F. Akbarzadeh and M. Toufan, 2008. Atrioventricular Delays, Cardiac Output and Diastolic Function in Patients with Implanted Dual Chamber Pacing and Sensing Pacemakers. Pakistan Journal of Biological Sciences, 11: 2407-2412.

DOI: 10.3923/pjbs.2008.2407.2412

URL: https://scialert.net/abstract/?doi=pjbs.2008.2407.2412
 

INTRODUCTION

In patients receiving a (Dual chamber pacing and sensing with inhibition and tracking) pacemaker (PM), atrioventricular interval (AVI) is a critical parameter to increase hemodynamics since an appropriately timed atrial systole can improve left ventricular filling and stroke volume according to the Frank-Starling law. Optimization of this interval is critical in patients to obtain hemodynamic benefit from the pacemaker (Styliadis et al., 2006).

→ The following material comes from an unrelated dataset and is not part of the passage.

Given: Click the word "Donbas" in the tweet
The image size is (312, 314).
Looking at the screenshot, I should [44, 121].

Pacemaker programming with the periodic echocardiographic evaluation of the optimal AVI, pacing rate and mode is imperative for optimal results (Topilski et al., 2006). The efficacy of short atrioventricular (AV) delay in patients with severe cardiac hypofunction has been reported by Ishikawa et al. (2000). Cannon waves may be induced by programming excessively short AV intervals and diastolic mitral regurgitation may occur with excessively long programmed AV intervals. The AV interval is considered optimal (AVopt) if it allows maximum cardiac output (Melzer et al., 2004). The duration of the optimal AV interval varies throughout a wide range among individuals, primarily the result of appreciable differences in interatrial conduction (Melzer et al., 2004).

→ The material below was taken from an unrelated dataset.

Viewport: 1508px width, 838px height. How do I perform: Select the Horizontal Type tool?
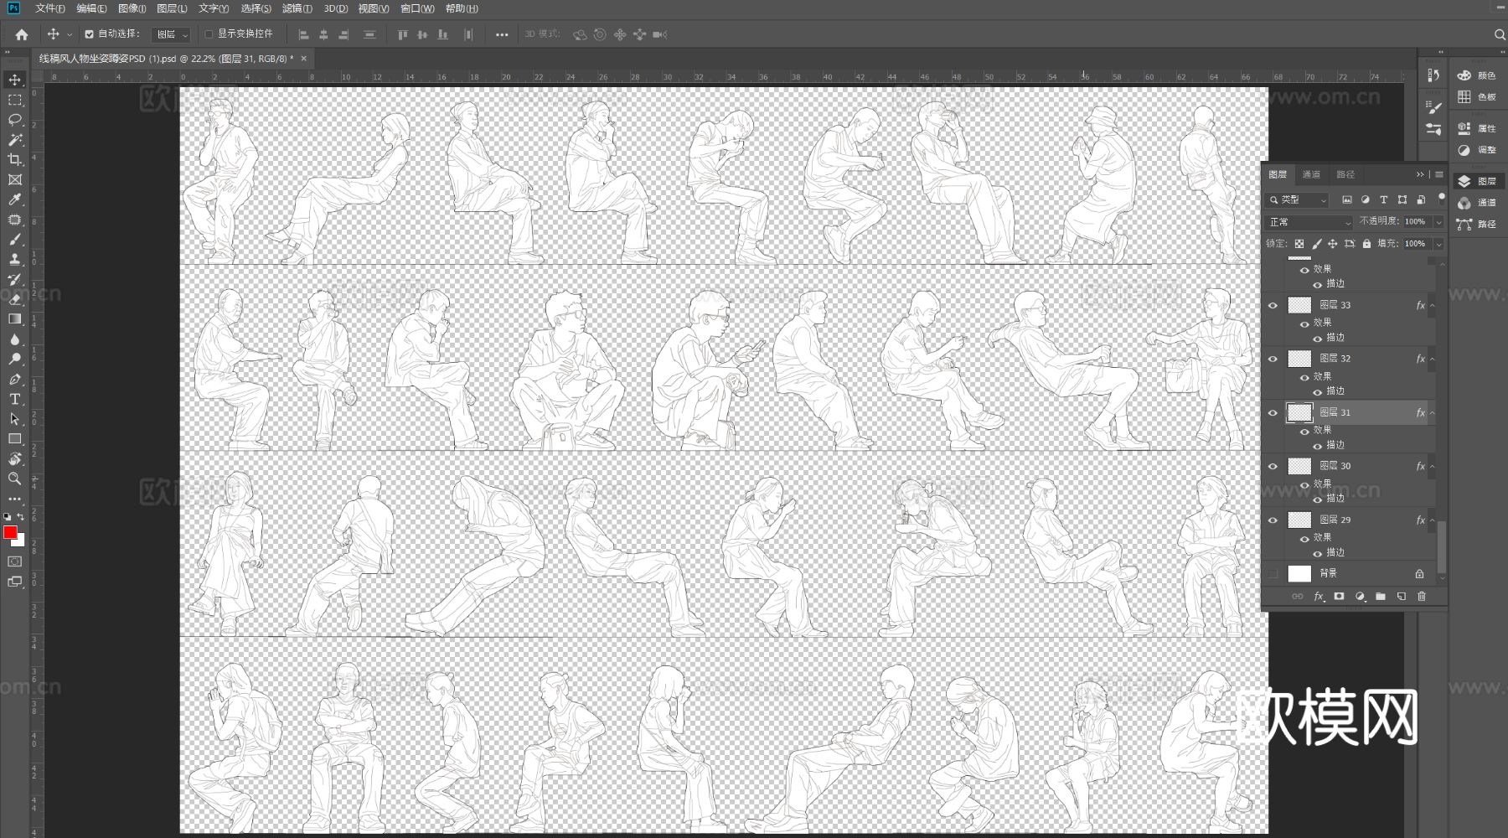click(15, 399)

Atrioventricular delay (AVD) is critical in patients with DDD pacemakers. Echo/Doppler evaluation of AVD providing the longest left ventricular filling time Cardiac Output (CO) is used for AVD optimization. Myocardial Performance Index (MPI) has been shown to improve by optimizing AVD (Porciani et al., 2004). So, optimization of AVD significantly contributes to maximum cardiac performance (Melzer et al., 2004; Meluzín et al., 2004; Maurer et al., 2003; Ishikawa et al., 1999a). Improvement of cardiac function has been reported in patients with severely reduced cardiac function, by implanting DDD pacemaker and setting a short AV delay (Ishikawa et al., 1999a, 2000).

This study was aimed to compare the Cardiac Output (CO), Filling Time (FT) and Myocardial Performance Index (MPI) derived optimal atrioventricular delay (AVD) and to analyze systolic and diastolic performance at every optimal AVD.

MATERIALS AND METHODS

This is a descriptive, cross sectional study, performed on patients underwent DDD pace maker implantation from 2004 to 2005 in Cardiovascular Research Center of Tabriz Shahid Madani Hospital, including the patients presenting for the day after analysis or the patients presenting for follow up during 6 months following PM implantation.

Thirty two patients (19 men and 13 women), aged 66±17 years, mean ejection fraction 43%, with a DDD PM for sick sinus syndrome, CHB, or AV block Mobitz II, underwent echo/Doppler AVD optimization. Atrial leads were inserted in RA appendage and ventricular leads were implanted in RV apex. Concurrent with PM-analysis, Doppler and two-dimensional (2D) echocardiography was performed by commercially available instrument, VIVID-GE-Norway-7 echocardiograph. Indications for PM implantation and associated conditions were recorded for each patient. Patients with severe VHD and those with HR higher than pacing rate were excluded from the study.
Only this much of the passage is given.